RECORDS FOR THE TASK:
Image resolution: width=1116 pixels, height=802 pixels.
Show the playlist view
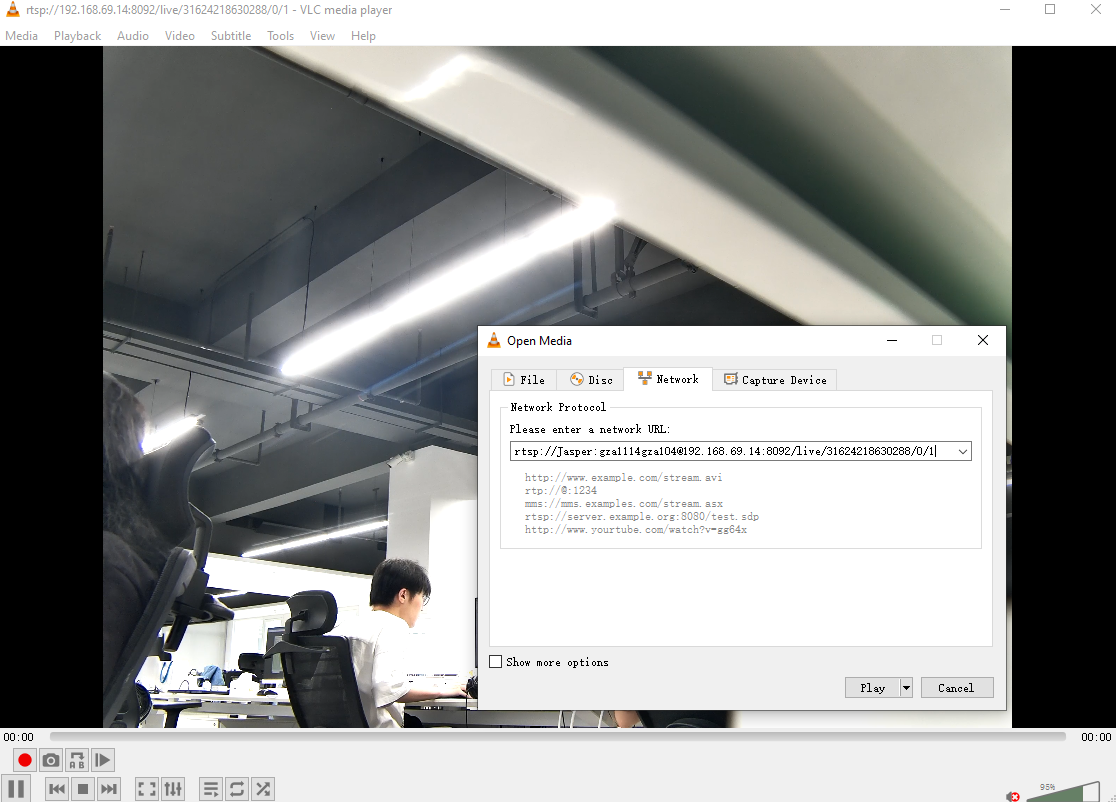click(x=211, y=788)
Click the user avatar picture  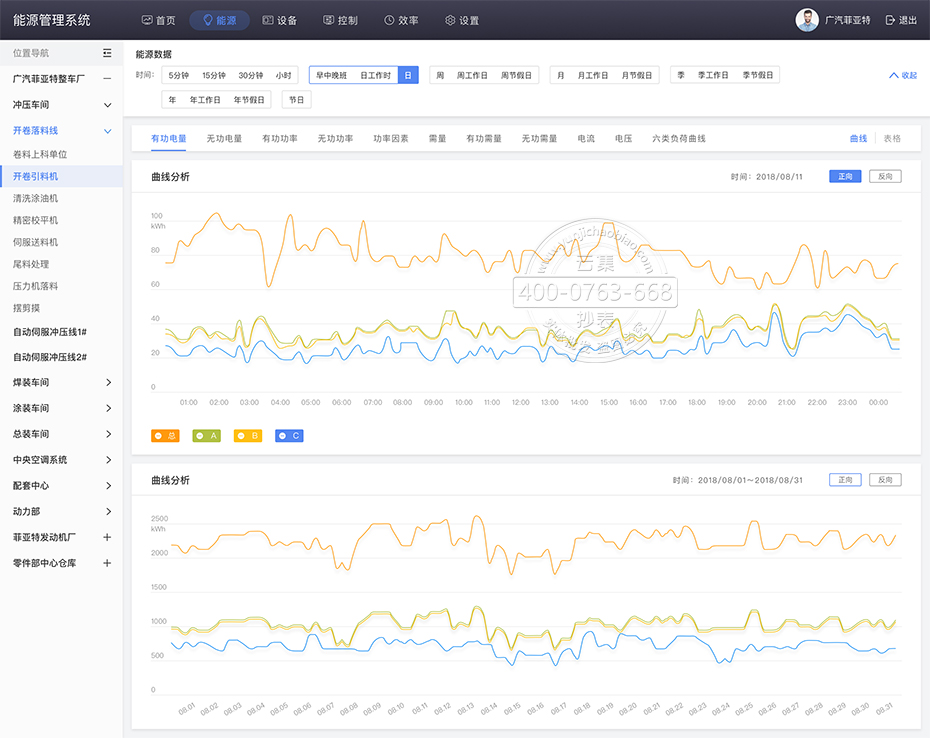[x=807, y=20]
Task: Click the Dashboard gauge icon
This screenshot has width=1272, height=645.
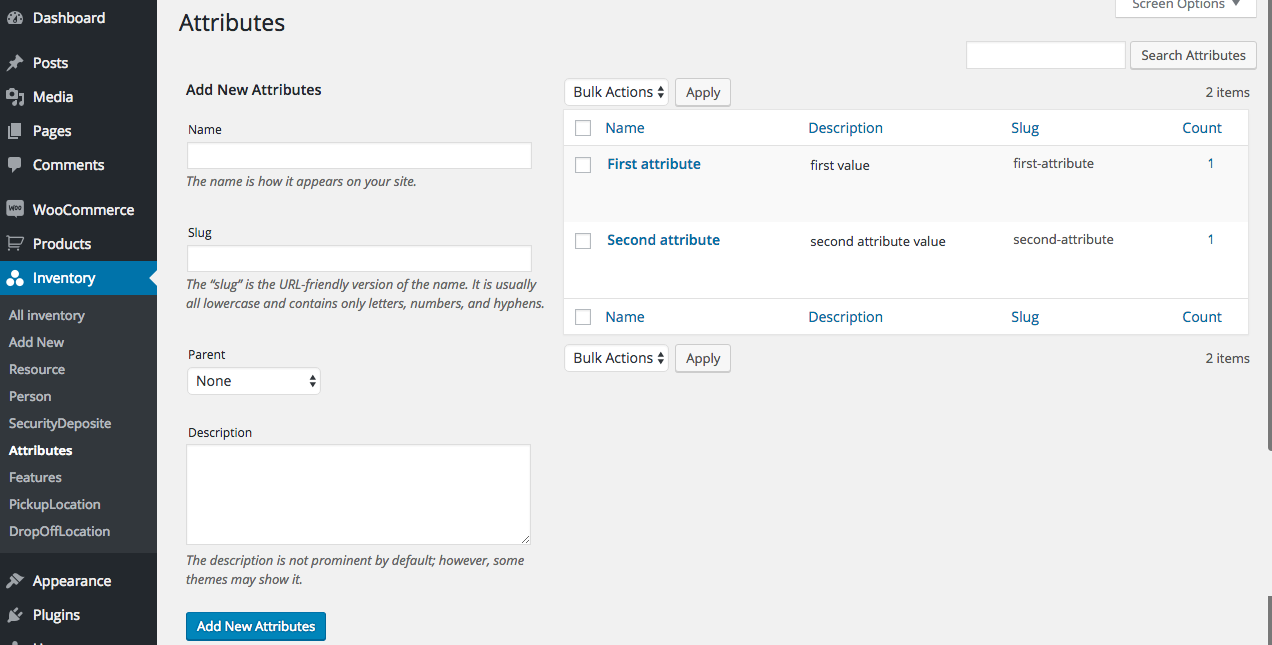Action: point(15,18)
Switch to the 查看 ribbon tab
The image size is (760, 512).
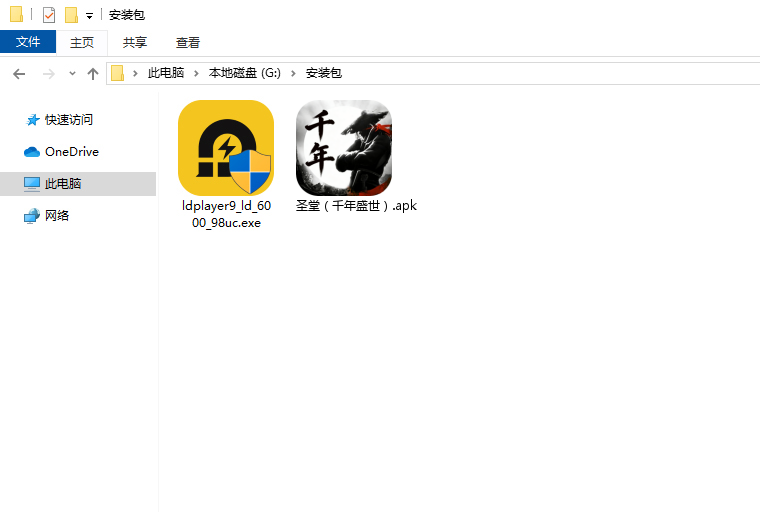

WRITTEN REQUEST: Set out as a numbered list the lines from the one containing "Switch to the 查看 ribbon tab" through the end of the material above, skipping blank lines and leaving out the pictures.

EXERCISE RESULT:
1. Switch to the 查看 ribbon tab
2. The image size is (760, 512).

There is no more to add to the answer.